Entries shown ::
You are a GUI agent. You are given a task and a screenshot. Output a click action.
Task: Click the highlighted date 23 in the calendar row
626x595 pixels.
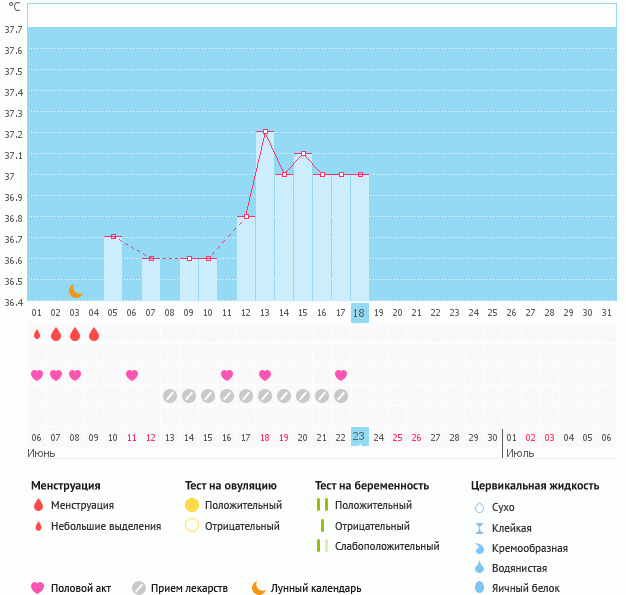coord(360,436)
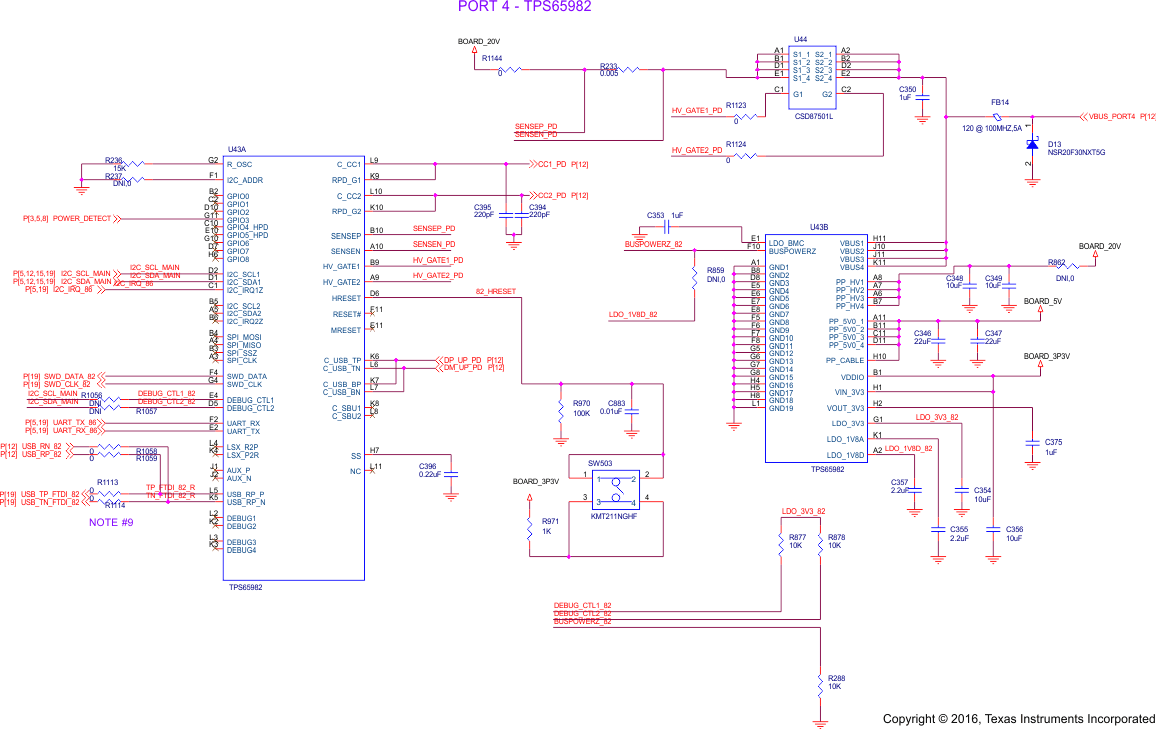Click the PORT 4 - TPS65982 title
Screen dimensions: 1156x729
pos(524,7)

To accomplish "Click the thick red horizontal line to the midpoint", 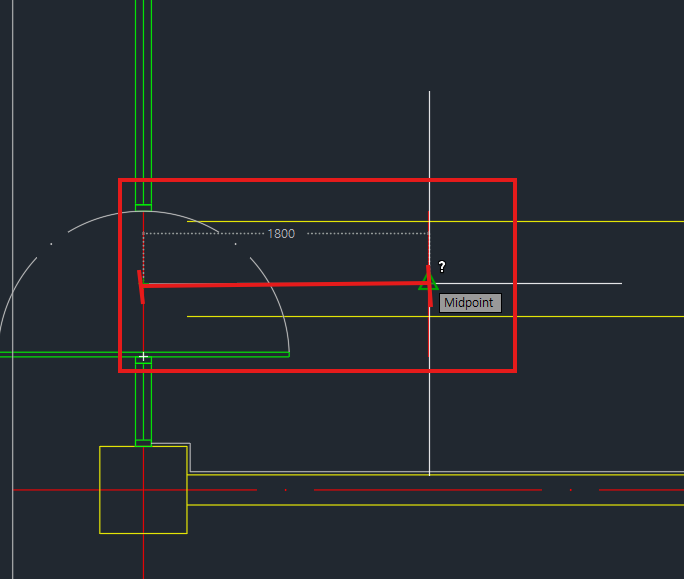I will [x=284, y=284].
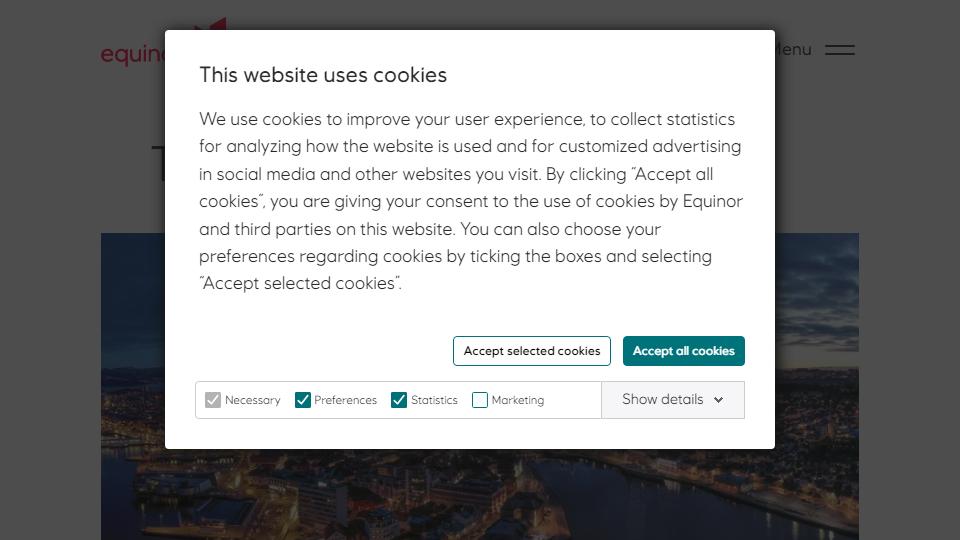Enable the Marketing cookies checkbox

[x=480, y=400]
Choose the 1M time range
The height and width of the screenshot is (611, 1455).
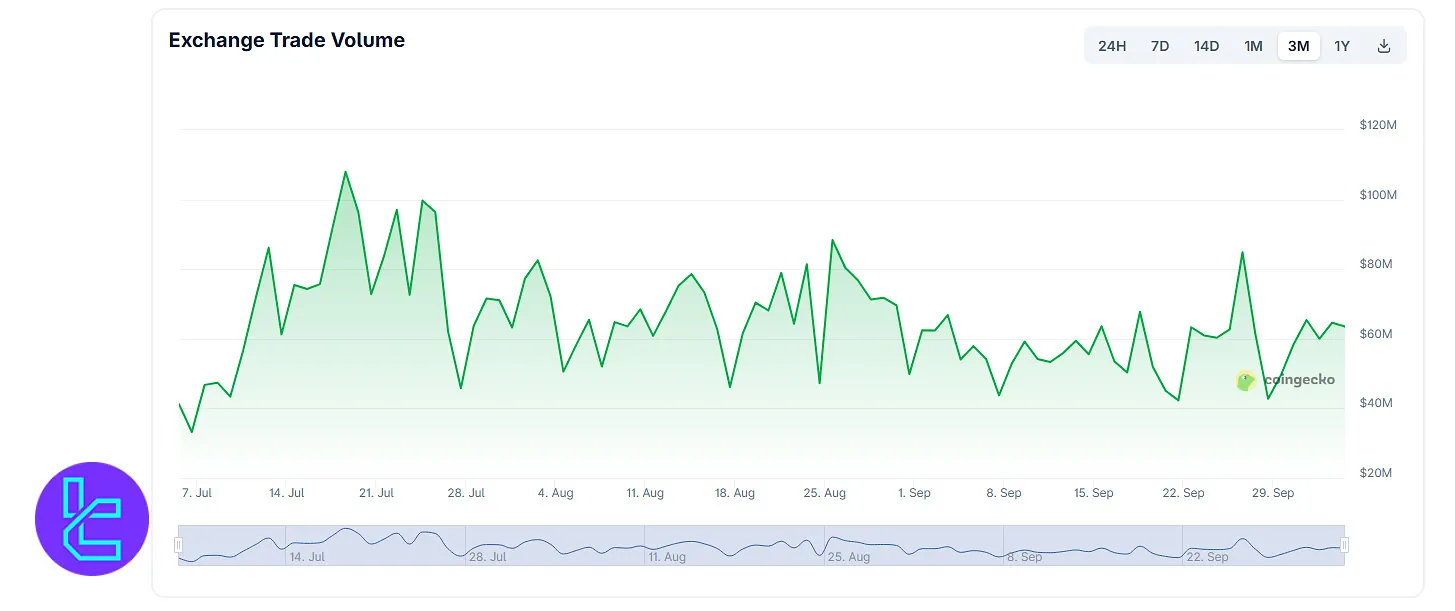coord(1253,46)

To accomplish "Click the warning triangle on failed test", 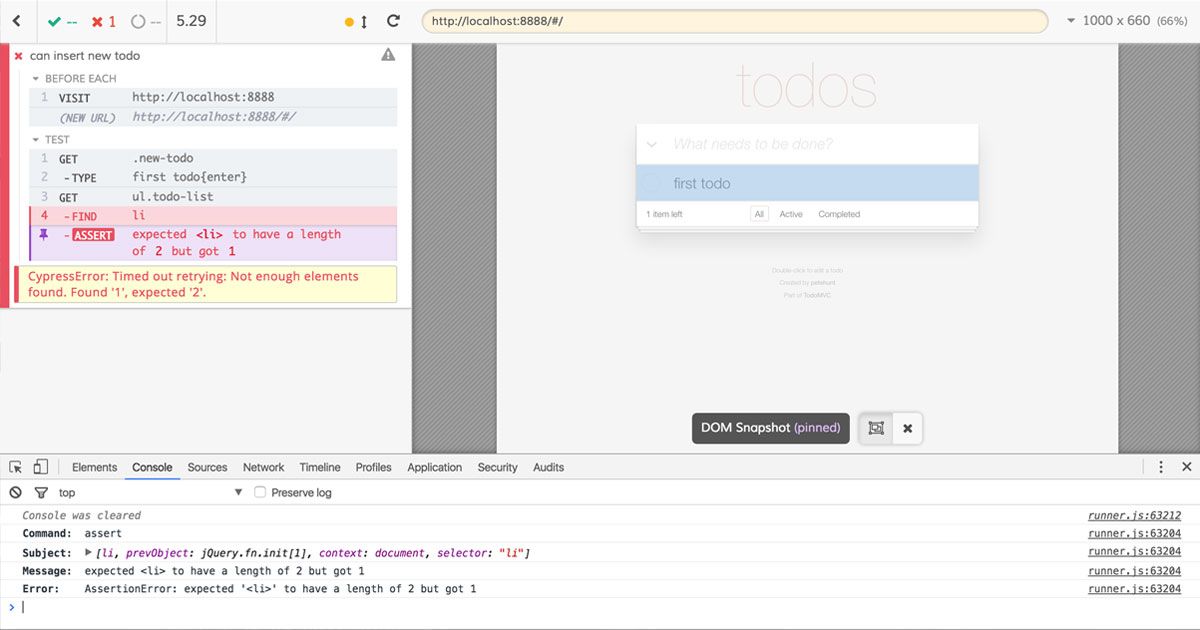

Brief ::
Pictures are not part of the copy. Output only the lines from the one with "The height and" through the final line of the records, exactly as given.

Task answer ::
The height and width of the screenshot is (611, 1455).
coord(1253,46)

To accomplish "Click the warning triangle on failed test", 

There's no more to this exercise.